THE INPUT:
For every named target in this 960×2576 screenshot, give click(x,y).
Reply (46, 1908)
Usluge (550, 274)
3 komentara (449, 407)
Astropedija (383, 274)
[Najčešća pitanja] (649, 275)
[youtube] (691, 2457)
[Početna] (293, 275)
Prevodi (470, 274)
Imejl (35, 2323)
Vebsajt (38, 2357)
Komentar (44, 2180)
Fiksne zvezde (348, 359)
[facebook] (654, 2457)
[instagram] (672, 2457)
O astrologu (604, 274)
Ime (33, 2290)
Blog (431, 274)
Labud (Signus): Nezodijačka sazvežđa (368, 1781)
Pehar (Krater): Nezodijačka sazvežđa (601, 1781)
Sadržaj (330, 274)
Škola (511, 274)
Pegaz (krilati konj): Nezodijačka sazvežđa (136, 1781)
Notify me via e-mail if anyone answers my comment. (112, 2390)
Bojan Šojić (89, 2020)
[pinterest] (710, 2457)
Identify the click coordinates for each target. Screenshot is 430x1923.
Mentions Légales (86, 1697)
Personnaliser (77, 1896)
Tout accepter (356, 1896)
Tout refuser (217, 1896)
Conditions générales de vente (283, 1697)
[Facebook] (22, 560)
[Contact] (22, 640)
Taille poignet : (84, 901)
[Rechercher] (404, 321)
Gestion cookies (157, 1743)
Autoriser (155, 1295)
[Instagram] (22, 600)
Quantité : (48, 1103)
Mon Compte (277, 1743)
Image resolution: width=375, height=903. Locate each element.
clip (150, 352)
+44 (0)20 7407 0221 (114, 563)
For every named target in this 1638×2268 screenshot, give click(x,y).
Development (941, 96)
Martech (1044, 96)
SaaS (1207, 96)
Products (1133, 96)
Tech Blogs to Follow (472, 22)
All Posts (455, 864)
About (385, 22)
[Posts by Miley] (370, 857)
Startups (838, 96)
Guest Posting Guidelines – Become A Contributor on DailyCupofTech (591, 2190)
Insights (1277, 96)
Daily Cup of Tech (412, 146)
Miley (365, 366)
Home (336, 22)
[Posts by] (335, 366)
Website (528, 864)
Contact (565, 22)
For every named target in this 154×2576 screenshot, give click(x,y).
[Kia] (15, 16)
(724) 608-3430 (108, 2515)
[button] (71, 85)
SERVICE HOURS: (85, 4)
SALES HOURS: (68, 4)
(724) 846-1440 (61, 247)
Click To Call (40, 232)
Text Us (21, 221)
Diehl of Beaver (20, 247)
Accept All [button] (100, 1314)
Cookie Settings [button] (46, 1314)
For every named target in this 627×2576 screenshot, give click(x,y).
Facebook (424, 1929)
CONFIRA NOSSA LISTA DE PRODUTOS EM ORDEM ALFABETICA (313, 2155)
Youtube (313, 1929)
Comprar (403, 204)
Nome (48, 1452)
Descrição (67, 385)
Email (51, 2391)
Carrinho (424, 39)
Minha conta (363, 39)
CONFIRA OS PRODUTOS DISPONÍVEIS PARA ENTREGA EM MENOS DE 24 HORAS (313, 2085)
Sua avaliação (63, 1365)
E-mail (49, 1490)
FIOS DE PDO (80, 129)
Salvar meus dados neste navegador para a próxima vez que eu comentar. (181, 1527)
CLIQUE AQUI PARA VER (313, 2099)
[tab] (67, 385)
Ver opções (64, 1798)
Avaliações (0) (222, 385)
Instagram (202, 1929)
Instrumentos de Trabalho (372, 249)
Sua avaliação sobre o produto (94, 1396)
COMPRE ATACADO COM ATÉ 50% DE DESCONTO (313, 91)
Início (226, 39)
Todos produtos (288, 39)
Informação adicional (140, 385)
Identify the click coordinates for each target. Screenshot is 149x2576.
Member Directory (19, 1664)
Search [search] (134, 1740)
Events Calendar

PROBLEM REQUIREMENTS: Say how many lines of the entries above include the word "coordinates", giving the number alone.

TASK RESPONSE: 2